# DETECTION OF FAKE FACES IN VIDEOS

<sup>1</sup>Mathias Russel Rudolf Richard, <sup>2</sup>M Shamanth, <sup>3</sup>Dr. Vijayalakshmi M N

<sup>1,2</sup>Students, <sup>3</sup>Associate Professor

<sup>1</sup>Master of Computer Applications,

<sup>1</sup>RV College of Engineering®, Bengaluru, India.

**Abstract :** Deep learning methodologies have been used to create applications that can cause threats to privacy, democracy and national security and could be used to further amplify malicious activities. One of those deep learning-powered applications in recent times is synthesized videos of famous personalities. According to Forbes, Generative Adversarial Networks(GANs) generated fake videos growing exponentially every year and the organization known as Deeptrace had estimated an increase of deepfakes by 84% from the year 2018 to 2019. They are used to generate and modify human faces, where most of the existing fake videos are of prurient non-consensual nature, of which its estimates to be around 96% and some carried out impersonating personalities for cyber crime. In this paper, available video datasets are identified and a pretrained model BlazeFace is used to detect faces, and a ResNet and Xception ensembled architected neural network trained on the dataset to achieve the goal of detection of fake faces in videos. The model is optimized over a loss value and log loss values and evaluated over its F1 score. Over a sample of data, it is observed that focal loss provides better accuracy, F1 score and loss as the gamma of the focal loss becomes a hyper parameter. This provides a k-folded accuracy of around 91% at its peak in a training cycle with the real world accuracy subjected to change over time as the model decays.

**Keywords-Generative Adversarial Networks, BlazeFace, ResNet, Xception, Deepfake**

## I. INTRODUCTION

Advancements in Deep Learning techniques are being used to create softwares which are proving to be a major threat to national security, privacy and the democracy of a country. One of those deep learning-powered applications in recent times is synthesized media of famous personalities. According to Forbes, the word deepfake became famous on the Internet in late 2017. Deepfake is just a combination of two words “deep learning” and “fake”. They are just modified media in which a person’s face is modified with someone else’s. This new innovation is obtained from a deep learning method known as Generative Adversarial Networks (GANs). These modified or fake videos are rising at an alarming rate every year.[1] According to a report from startup Deeptrace, in the beginning of 2019 there were only about 7,964 deepfake videos online, but that figure just rose to 14,678 nine months later. This figure is still growing and there is no doubt it’s going to rise exponentially.

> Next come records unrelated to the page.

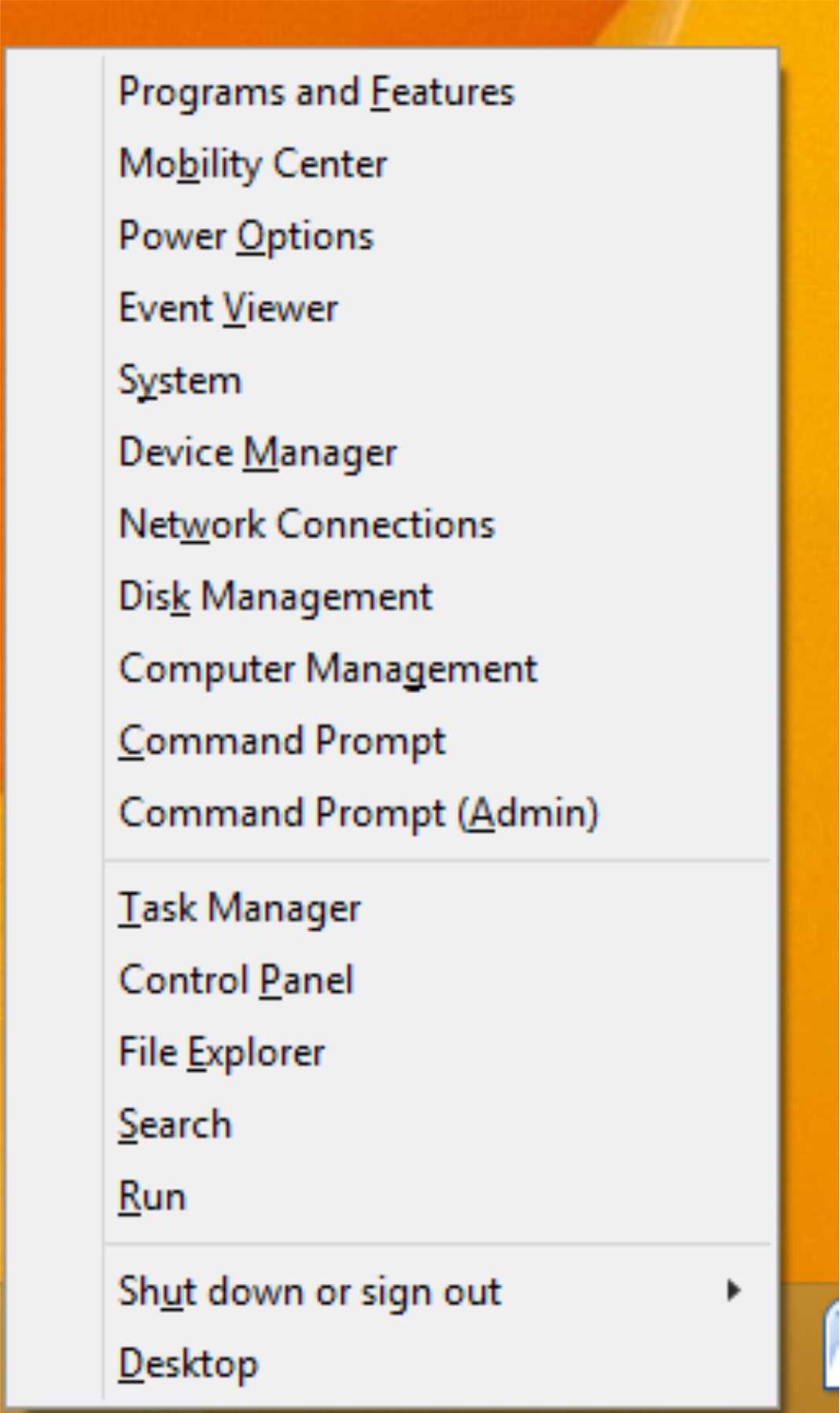Start Task Manager
The height and width of the screenshot is (1413, 840).
[239, 908]
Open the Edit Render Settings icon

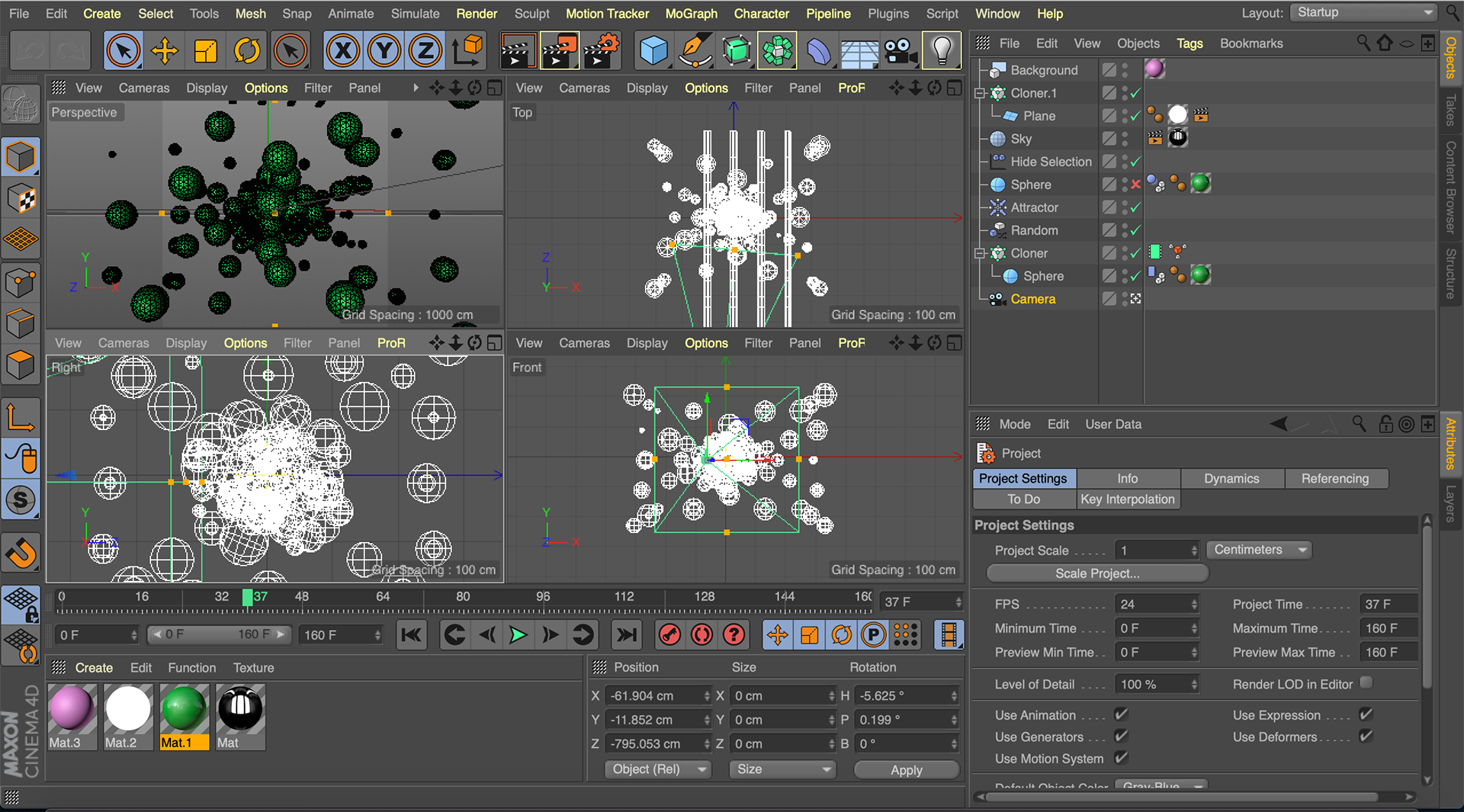(x=601, y=51)
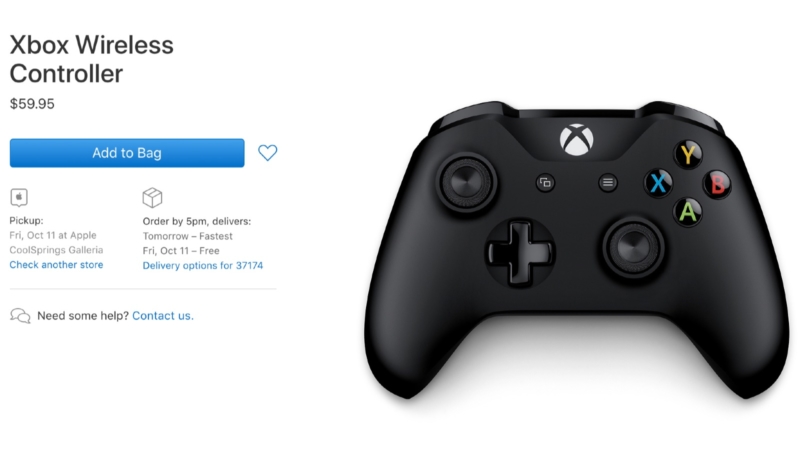The height and width of the screenshot is (457, 800).
Task: Click the green A button on controller
Action: pos(688,212)
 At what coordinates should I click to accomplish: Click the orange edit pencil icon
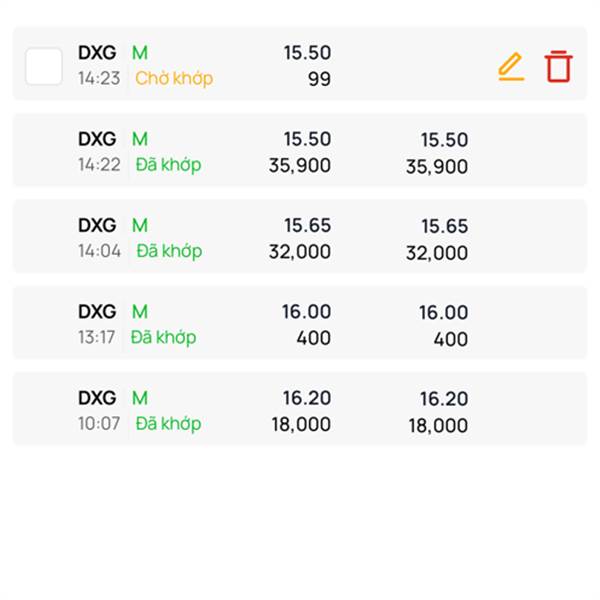(x=510, y=66)
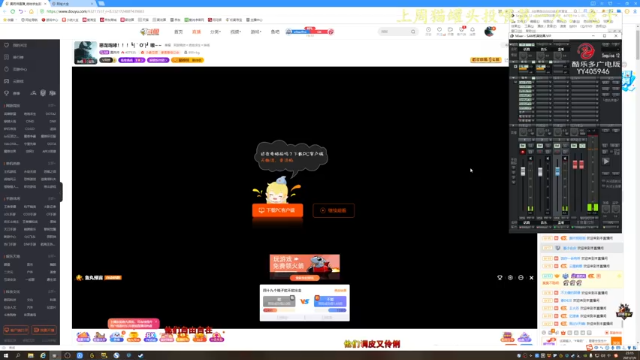Viewport: 640px width, 360px height.
Task: Click the user avatar in top right
Action: coord(489,31)
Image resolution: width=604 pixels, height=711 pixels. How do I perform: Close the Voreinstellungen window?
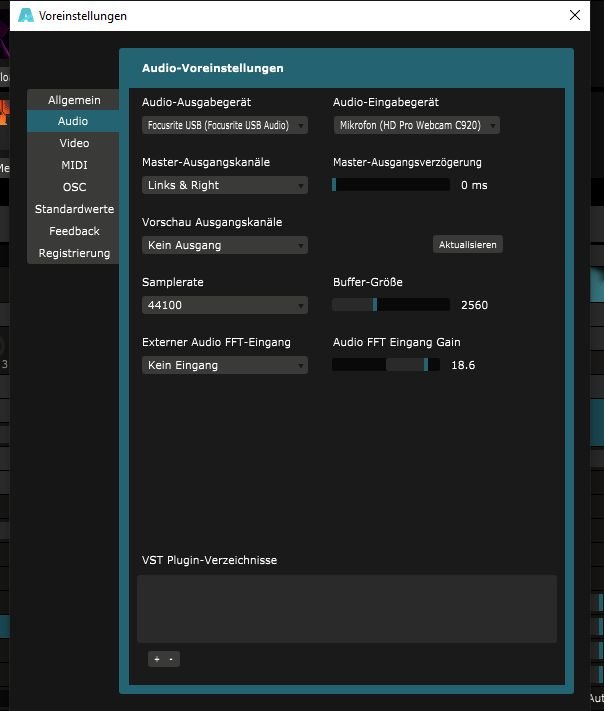click(574, 16)
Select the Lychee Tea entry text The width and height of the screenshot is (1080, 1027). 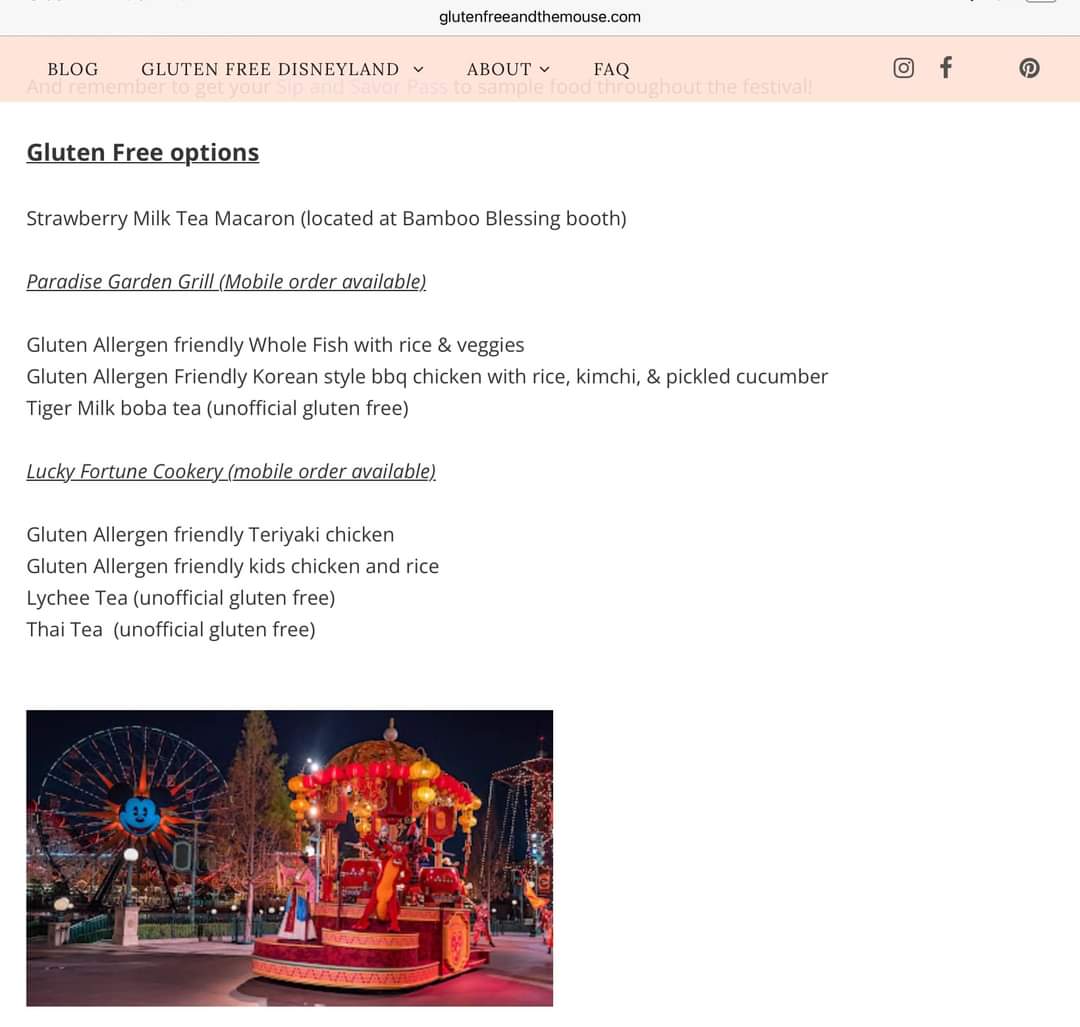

As indicated by a report in The Wall Street Journal, in March 2019, a CEO of an anonymous U.K-based energy firm was scammed using the technologies of synthesized media. He was scammed for an amount of \$243,000[2] when he followed the orders to promptly move €220,000 (approx. \$243,000) to a Hungarian provider thinking the call to be from his chief, the CEO of association's the German parent organization

Figure 1: Publication of papers related to synthetic media from 2012 to 2021, sourced from <https://app.dimensions.ai> on December 17, 2021.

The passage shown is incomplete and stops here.